■ **引用文**
########################################
電気新聞「今週の一冊」欄に載せた最近の書籍紹介

本、そして人』(2005年08月26日)

神谷美恵子著

みすず書房

2000 円+税

 

 著者の他の本は、『いきがいについて』、『人間をみつめて』など、精神科医としての専門的そして温かな眼差しで人間のこころを見つめているものが多い。多くの読者にとって、神谷美恵子の著書は、「生きる」ということをしみじみと考えさせられた本の代表的なものだったのではなかろうか。著者は、瀬戸内海の小島で、ハンセン病 の精神科診療に身をもって尽力もした。

 この本は、こうした著者の人間交流、影響を受けた本などを、自身の小作品、エッセイ、書評、読書日記、書簡などをまとめて、構成されている。

 人間交流は驚くほど上質である。新渡戸稲造は両親の仲人でもあり、いわばおじいさんのような存在。父が国際公務員となり、著者がスイスで入学した「ジャン・ジャック・ルソー教育研究所付属小学校」の校長は、発達心理学者のジャン・ピアジェ。彼が 30 歳の時であった。父は敗戦直後文相に就任、天皇の「人間宣言」文案起草。父の友人で宮内庁長官を勤めたのが田島道治。そして宗教家の三谷隆正など。兄前田陽一はパスカル研究者、その友人が森有正。その他、哲学者のミッシェル・フーコー、バージニア・ウルフの夫レナド・ウルフなどなど。彼らとの交流、出会いから得た影響は大きかった。
########################################
■ **課題内容**
上に示した神谷美恵子の本の書評を、最後の文の後から引き継いで書き進めてください。

■ **対象データ**
########################################
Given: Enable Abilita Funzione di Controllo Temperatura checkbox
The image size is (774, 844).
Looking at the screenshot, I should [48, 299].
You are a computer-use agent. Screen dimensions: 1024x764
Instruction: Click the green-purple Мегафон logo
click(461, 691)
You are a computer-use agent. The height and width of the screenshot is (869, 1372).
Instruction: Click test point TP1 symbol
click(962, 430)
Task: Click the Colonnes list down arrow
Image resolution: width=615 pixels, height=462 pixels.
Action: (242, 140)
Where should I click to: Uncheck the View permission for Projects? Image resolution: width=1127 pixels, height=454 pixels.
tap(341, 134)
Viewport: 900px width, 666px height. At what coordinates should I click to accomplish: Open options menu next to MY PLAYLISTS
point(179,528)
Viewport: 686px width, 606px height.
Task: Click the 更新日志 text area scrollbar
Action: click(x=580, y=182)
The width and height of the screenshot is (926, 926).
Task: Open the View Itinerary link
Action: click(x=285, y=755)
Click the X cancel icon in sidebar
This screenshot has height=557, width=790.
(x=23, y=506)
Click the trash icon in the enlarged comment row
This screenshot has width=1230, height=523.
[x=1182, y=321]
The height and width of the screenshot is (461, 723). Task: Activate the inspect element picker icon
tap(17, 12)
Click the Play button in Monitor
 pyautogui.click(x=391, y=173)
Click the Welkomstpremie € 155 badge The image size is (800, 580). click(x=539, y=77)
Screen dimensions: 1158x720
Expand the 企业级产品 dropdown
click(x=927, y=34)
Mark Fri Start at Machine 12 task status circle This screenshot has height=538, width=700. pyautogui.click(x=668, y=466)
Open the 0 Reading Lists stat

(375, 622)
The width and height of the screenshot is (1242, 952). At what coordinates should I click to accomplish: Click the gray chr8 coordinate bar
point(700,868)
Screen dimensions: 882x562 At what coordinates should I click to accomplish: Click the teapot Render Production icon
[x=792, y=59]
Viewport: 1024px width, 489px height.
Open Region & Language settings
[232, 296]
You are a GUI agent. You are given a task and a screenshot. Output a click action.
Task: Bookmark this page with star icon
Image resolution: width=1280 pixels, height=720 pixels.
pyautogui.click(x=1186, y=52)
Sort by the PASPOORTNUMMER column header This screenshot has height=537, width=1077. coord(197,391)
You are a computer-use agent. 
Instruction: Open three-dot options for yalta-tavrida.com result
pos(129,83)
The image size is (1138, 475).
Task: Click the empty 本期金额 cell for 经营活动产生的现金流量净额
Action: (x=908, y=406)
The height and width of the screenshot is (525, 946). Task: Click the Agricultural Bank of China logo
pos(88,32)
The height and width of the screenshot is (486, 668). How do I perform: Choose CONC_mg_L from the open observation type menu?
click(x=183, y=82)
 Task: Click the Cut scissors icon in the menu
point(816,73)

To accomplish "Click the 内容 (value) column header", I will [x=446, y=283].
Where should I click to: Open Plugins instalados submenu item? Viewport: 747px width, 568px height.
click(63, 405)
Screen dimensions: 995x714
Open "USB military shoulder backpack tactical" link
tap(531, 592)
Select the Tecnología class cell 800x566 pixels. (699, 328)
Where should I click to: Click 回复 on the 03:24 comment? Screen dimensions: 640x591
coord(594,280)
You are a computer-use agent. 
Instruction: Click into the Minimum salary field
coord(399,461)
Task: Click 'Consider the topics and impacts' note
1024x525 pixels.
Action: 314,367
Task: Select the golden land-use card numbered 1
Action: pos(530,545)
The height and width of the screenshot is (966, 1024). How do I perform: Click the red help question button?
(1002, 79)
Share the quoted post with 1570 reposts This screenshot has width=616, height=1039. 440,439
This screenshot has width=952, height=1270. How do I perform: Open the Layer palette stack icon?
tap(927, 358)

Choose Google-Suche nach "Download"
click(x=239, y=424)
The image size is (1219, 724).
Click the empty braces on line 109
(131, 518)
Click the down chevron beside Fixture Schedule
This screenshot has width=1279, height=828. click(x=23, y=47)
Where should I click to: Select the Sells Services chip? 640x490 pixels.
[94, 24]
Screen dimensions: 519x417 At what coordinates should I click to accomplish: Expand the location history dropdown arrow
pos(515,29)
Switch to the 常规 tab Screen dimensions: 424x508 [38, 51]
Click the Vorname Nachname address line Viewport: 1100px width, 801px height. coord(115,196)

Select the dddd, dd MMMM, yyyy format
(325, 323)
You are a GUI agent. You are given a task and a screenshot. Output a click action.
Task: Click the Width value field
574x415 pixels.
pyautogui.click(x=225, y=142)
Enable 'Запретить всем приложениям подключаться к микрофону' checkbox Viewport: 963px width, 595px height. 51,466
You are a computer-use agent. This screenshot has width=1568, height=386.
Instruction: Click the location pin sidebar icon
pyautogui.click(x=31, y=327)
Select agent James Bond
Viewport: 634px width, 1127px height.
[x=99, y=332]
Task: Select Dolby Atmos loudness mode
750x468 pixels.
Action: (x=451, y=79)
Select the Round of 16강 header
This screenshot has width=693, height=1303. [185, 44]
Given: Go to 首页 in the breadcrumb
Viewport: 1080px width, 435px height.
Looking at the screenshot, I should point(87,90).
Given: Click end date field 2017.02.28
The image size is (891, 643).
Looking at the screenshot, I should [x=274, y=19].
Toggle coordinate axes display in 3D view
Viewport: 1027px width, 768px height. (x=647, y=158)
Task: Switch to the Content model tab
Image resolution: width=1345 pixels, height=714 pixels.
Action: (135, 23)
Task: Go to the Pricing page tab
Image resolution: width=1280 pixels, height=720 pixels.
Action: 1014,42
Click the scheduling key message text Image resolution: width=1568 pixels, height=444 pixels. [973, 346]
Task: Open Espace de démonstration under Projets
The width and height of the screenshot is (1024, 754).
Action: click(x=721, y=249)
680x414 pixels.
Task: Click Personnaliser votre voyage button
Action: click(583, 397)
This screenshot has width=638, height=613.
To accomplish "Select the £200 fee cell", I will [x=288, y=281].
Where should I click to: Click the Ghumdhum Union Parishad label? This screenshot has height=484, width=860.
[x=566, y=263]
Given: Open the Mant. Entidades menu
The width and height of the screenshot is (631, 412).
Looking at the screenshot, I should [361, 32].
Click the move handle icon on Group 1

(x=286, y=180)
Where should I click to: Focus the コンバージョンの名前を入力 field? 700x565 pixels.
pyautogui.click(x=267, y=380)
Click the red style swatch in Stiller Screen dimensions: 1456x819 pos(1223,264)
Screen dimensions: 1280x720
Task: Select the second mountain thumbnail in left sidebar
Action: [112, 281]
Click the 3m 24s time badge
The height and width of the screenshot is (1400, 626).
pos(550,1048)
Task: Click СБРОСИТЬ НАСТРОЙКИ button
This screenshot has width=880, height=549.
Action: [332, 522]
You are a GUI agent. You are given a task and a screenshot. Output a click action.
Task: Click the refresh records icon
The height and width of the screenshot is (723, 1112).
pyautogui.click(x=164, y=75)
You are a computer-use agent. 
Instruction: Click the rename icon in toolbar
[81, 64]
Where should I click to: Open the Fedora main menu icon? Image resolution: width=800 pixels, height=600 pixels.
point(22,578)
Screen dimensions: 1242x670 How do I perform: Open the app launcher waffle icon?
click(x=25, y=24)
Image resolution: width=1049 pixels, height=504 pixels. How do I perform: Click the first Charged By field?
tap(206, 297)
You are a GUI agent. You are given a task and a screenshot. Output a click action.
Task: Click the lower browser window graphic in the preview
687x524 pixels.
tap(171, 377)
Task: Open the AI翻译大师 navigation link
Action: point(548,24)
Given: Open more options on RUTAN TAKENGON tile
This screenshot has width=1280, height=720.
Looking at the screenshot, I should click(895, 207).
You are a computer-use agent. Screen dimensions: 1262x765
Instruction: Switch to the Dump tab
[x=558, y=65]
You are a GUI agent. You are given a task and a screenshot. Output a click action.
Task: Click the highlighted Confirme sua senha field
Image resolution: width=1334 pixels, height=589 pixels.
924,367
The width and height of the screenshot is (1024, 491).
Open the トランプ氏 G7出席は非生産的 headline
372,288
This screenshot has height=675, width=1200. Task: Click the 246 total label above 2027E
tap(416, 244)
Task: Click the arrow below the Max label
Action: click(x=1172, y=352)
########################################
■ **あなたの回答**
 感銘を得たとされる本は、古典が多い。パスカル『パンセ』、ギボン『ローマ史』、ローマ皇帝マルクス・アウレリウス『自省録』、ブラトン『ポリティア ( 国家 ) 』など。しかもものごとを考えるにフランス語の方がしやすかった著者は、これらを殆ど原語で読んでいる。そして、『自省録』に至っては原典から翻訳までした。

 シモーヌ・ヴェーユやバージニア・ウルフといった才気と狂気をあわせもって苦しんだ女性の軌跡を、専門の精神医学の目で見つめている文章は、著者自身も病を抱えてのしかも完全主義らしい生身の生活があり、著者と重なって見えてくる気がする。ウルフの病誌は、スイスの精神医学誌に英文で発表している。

 日記や書簡などから抜粋してまとめられている神谷美恵子の本棚という章では、『キュリー夫人伝』から『枕草子』、『セバスチャン・バッハ回想録』、『失楽園』、『幸福論』、『歎異抄』、『正法眼蔵』などなど、その時々に深く心打たれて読みふけった様子が窺い知れる。

 と同時に、そこから著者自身早い時期に、自分らしいものが書けぬものか、書きたい、書こうと思案していたことも読み取れて、たいへん興味深い一冊である。